[swift-evolution] Different types for getter and setter
benjamin.garrigues at gmail.com
Tue Sep 19 17:52:23 CDT 2017
Seeing this proposal for the first time and the previous messages in that thread makes me wonder : is making extensive use of getters and setters an encouraged coding style in swift ?
In every language that has them, i tend to keep their use to the strict minimum, because i find that
1/ properties that begin too need complex behaviors upon being set or read always end up needing additional parameters and so need to be accessed through functions.
2/ using them too much makes the code end up like a soup of state and behaviors affecting that state, whereas i like to structure my code in (at least) two distinct section with data on one side and effects on another.
Sorry if all this has been already discussed multiple times before, i'm only following this list for a few weeks.

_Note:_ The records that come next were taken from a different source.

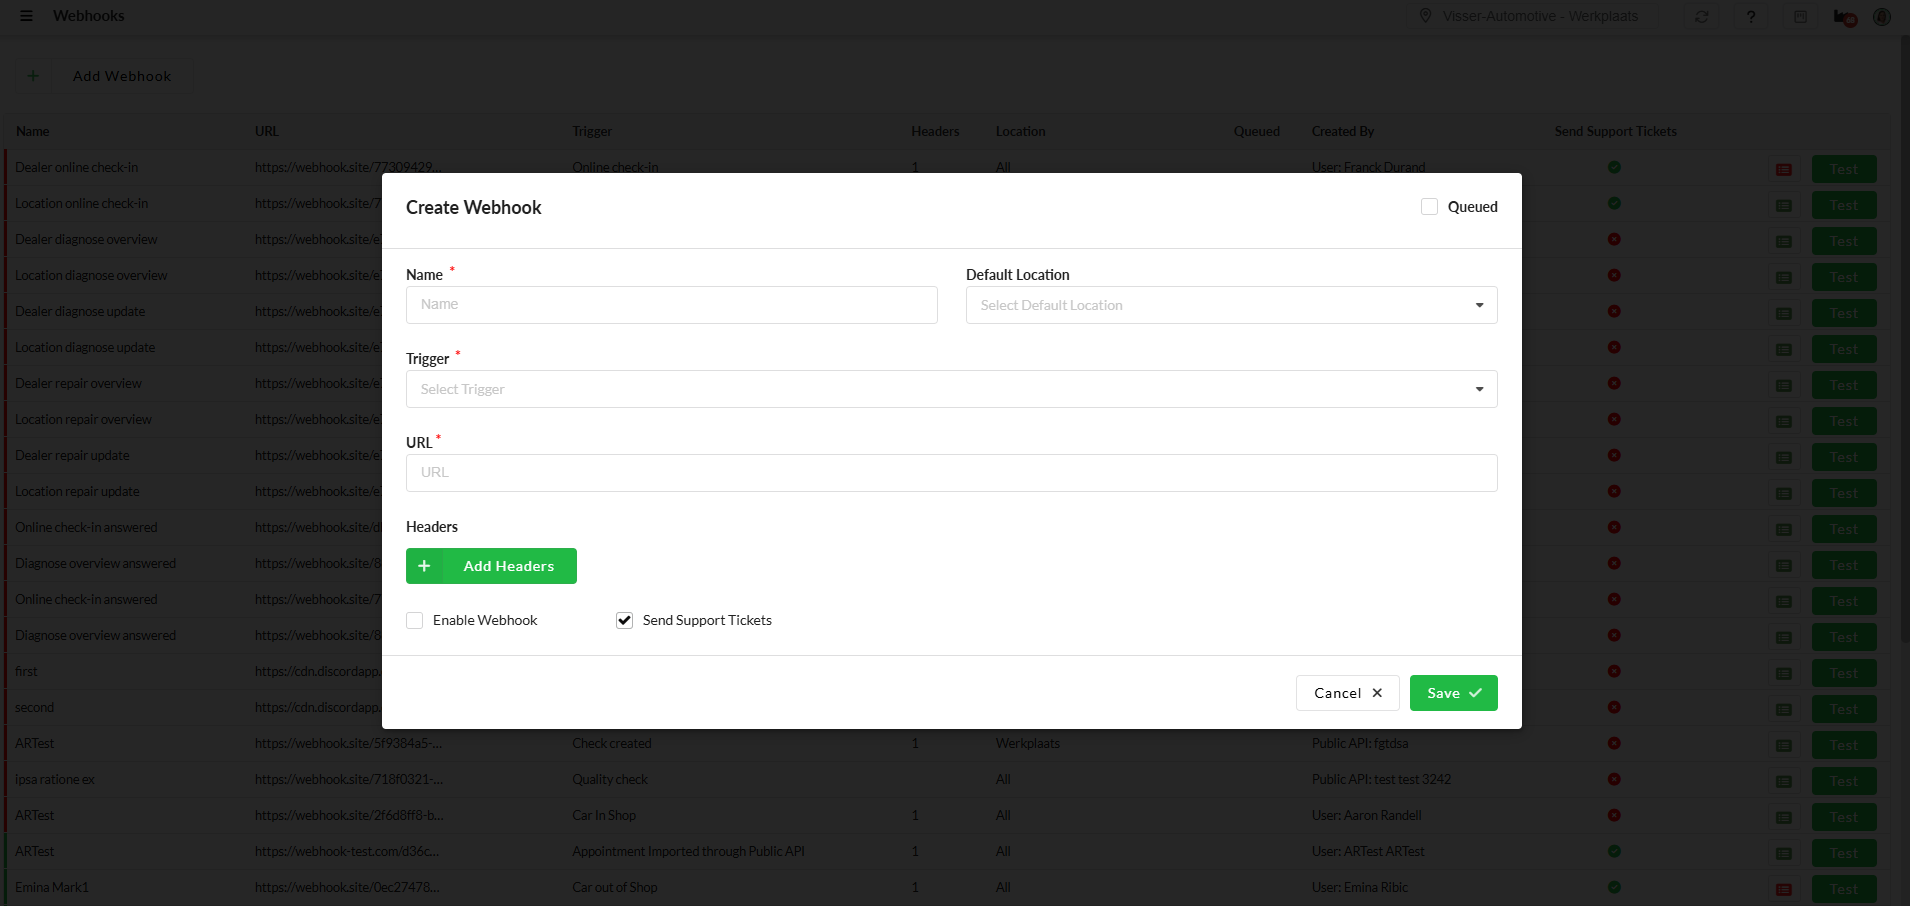Click the refresh icon in top bar

(x=1702, y=17)
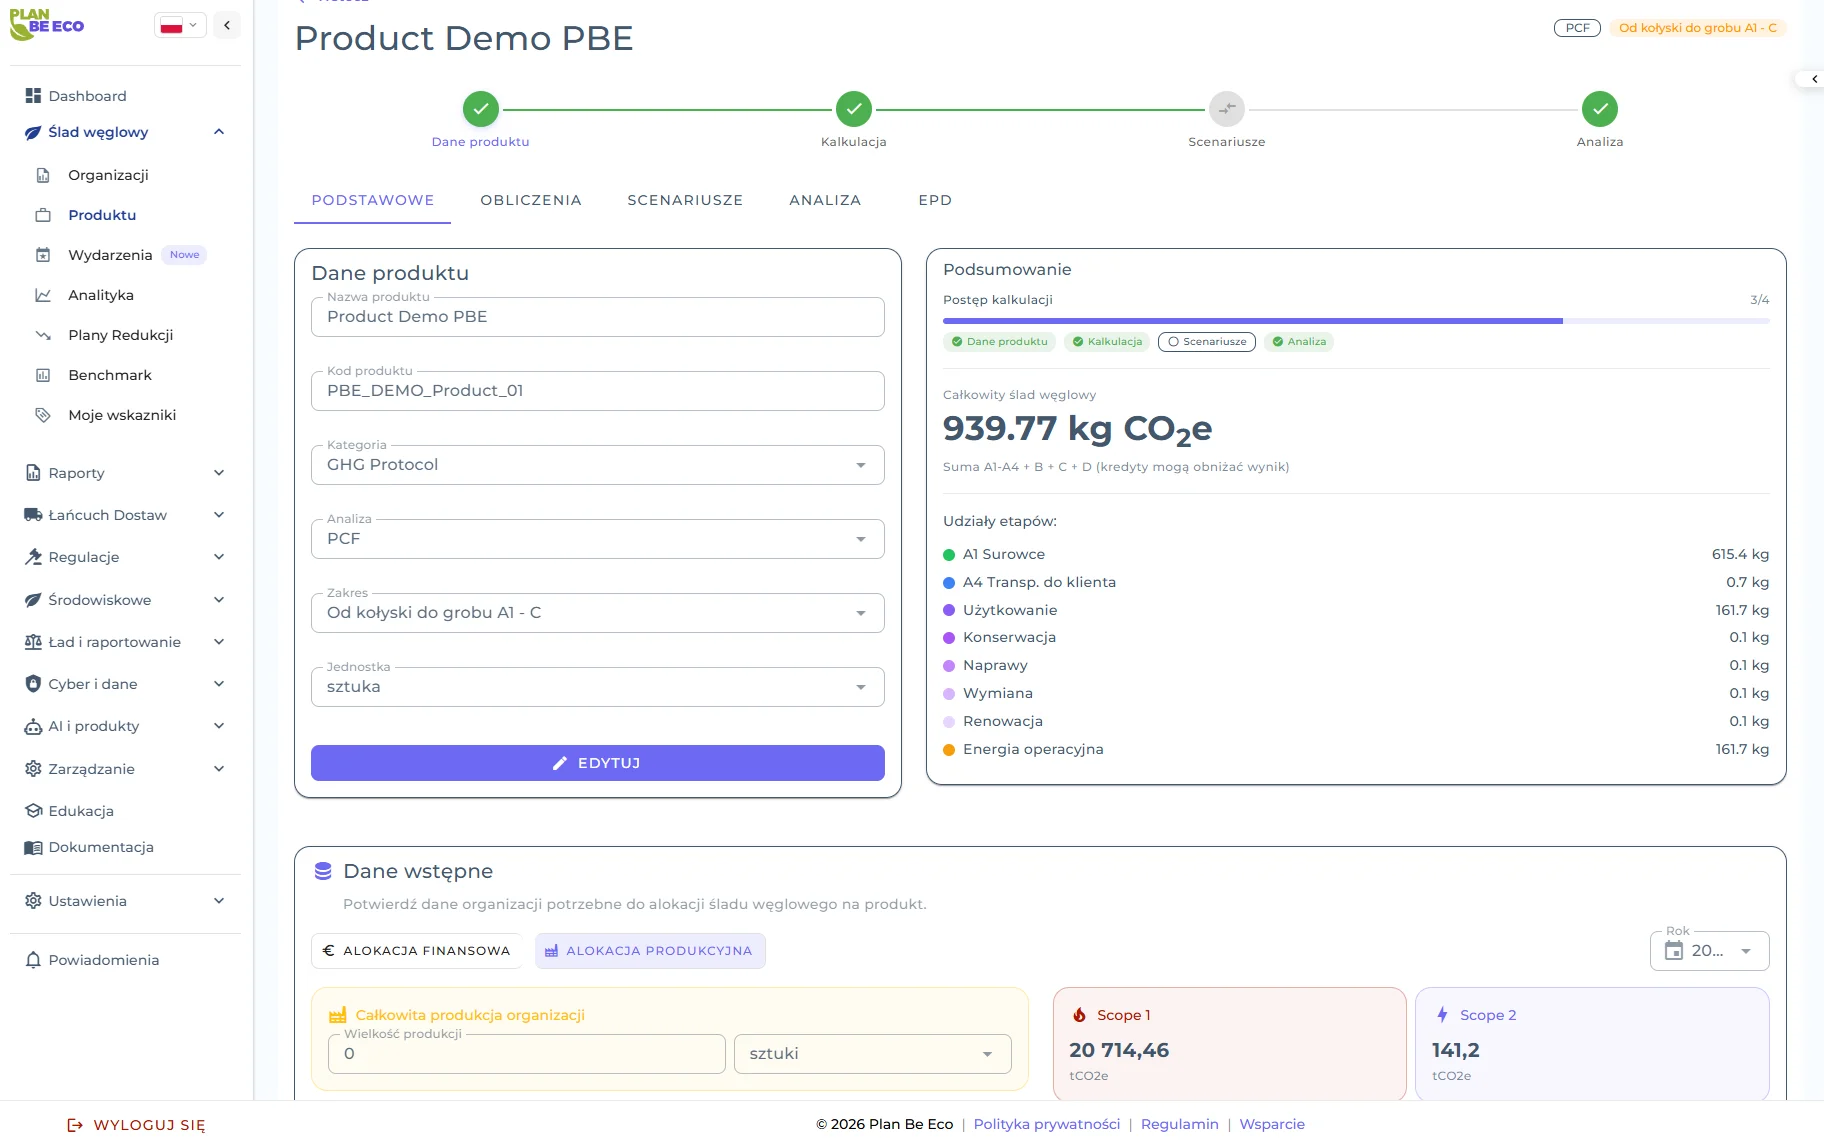
Task: Click the Edytuj button
Action: pyautogui.click(x=597, y=763)
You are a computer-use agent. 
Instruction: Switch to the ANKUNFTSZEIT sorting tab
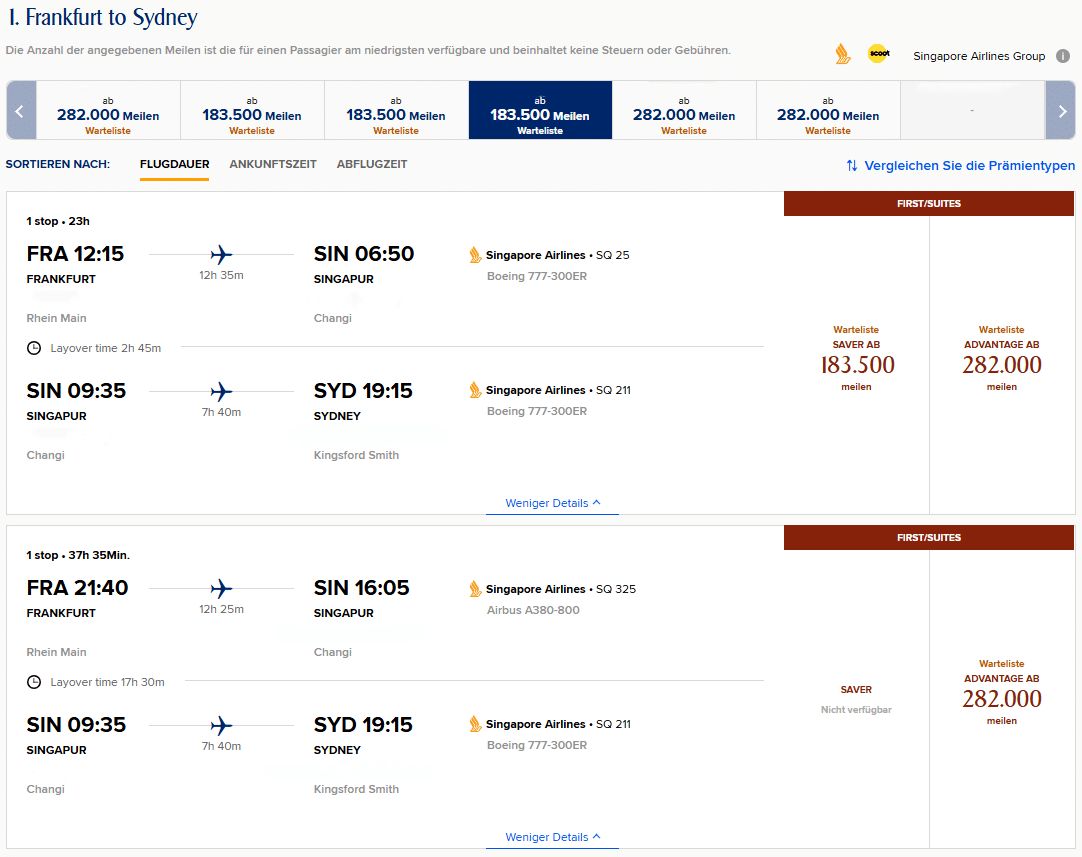[272, 163]
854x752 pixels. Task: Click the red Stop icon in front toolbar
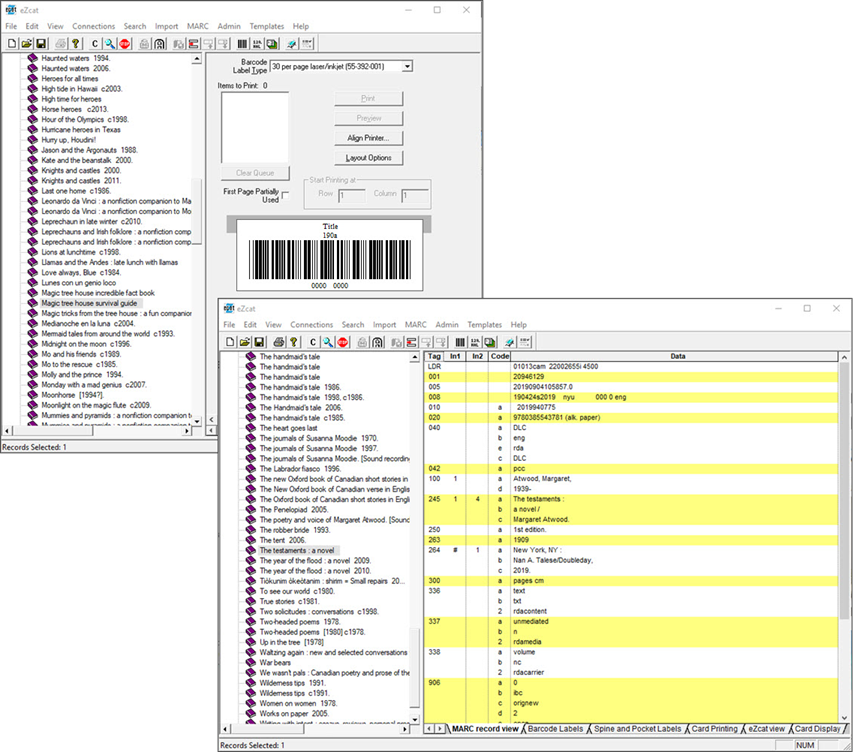tap(343, 342)
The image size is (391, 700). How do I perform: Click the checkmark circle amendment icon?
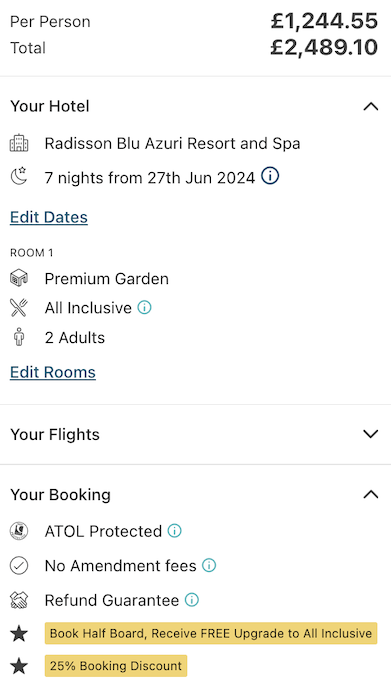[19, 565]
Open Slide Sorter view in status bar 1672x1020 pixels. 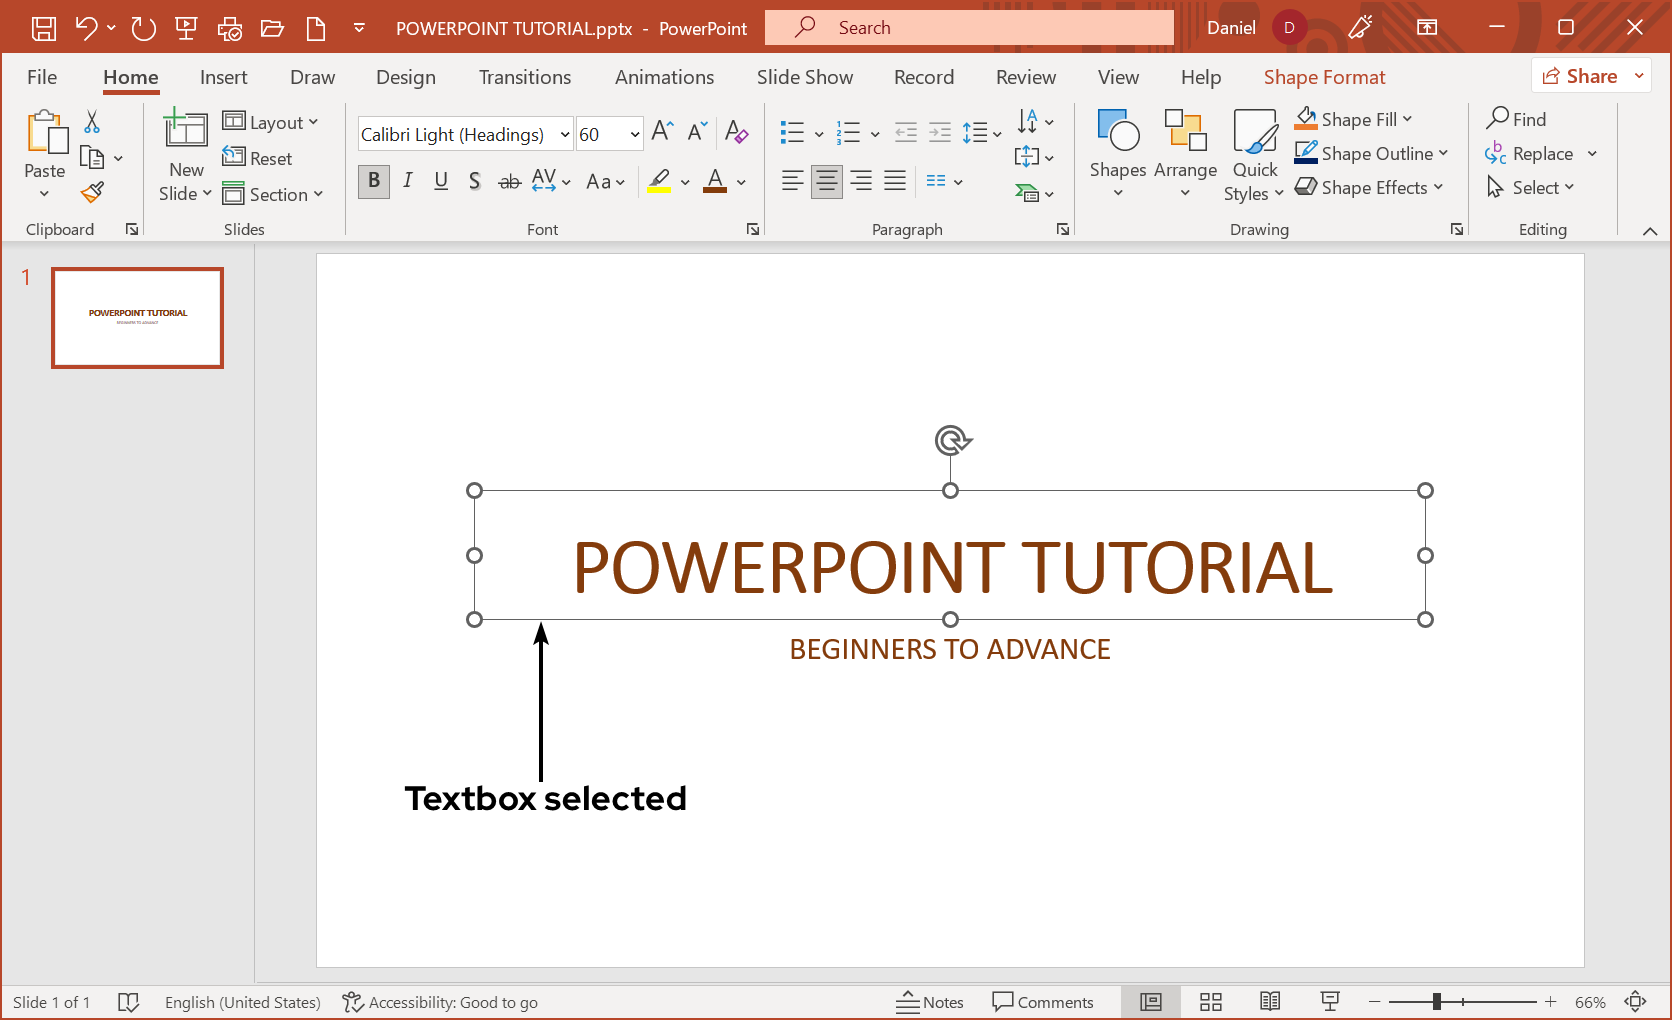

> Le 19 sept. 2017 à 22:56, Hooman Mehr via swift-evolution <swift-evolution at swift.org> a écrit :
> These types of unusual property behaviors could be implemented if we had property behaviors proposal revised and implemented. How about resurrecting this for Swift 5.x? I think it will also be a useful feature that can help in the implementation of the concurrency model. To clarify the relation to concurrency: Will actors support public properties? What would a getter for such a property do? It is a similar asymmetric get/set issue, because an actor property may end up being set-only which is impossible in the current Swift property model.
>> On Sep 19, 2017, at 1:36 PM, Philippe Hausler via swift-evolution <swift-evolution at swift.org> wrote:
>> There is another case to consider; similar to nil-resettable. Optional only by virtue of never being set, but setting nil values is invalid (e.g. Process.environment)
>>> On Sep 19, 2017, at 9:34 AM, Tony Allevato via swift-evolution <swift-evolution at swift.org> wrote:
>>> There have been a couple times where I've wanted something like this:
>>> 1) A nil-resettable property without having to resort to making it an IUO. It would be nice to have the setter able to take a T? but the getter return T, and the setter would provide a default value in the event that it receives nil.
>>> 2) Once I was writing an API that would keep an array of things in a property, but I also wanted a shorthand version where the user could set it with a single value and have the setter transform that into the array internally. Looking back though, that's not really defensible; it's easy enough for the call site to just add two characters and write "foo.property = [x]", and I probably wouldn't stand by that example today.
>>>> On Tue, Sep 19, 2017 at 8:16 AM Nevin Brackett-Rozinsky via swift-evolution <swift-evolution at swift.org> wrote:
>>>> This may sound rather strange in the abstract, but recently I have encountered two situations where I would like to have a setter that accepts a different type than the getter returns.
>>>> In the first, the getter returns Foo and the setter should accept “@escaping @autoclosure () -> Foo”, so that the expression assigned to the property is not evaluated until it is needed. (The closure is stored in a private property, which the getter evaluates then caches the result.)
>>>> In the second, I want a subscript whose getter returns a concrete type (in my case, subscripting a matrix by row returns an ArraySlice<Element>) while the setter can accept something more generic (any kind of Collection with the correct Element type).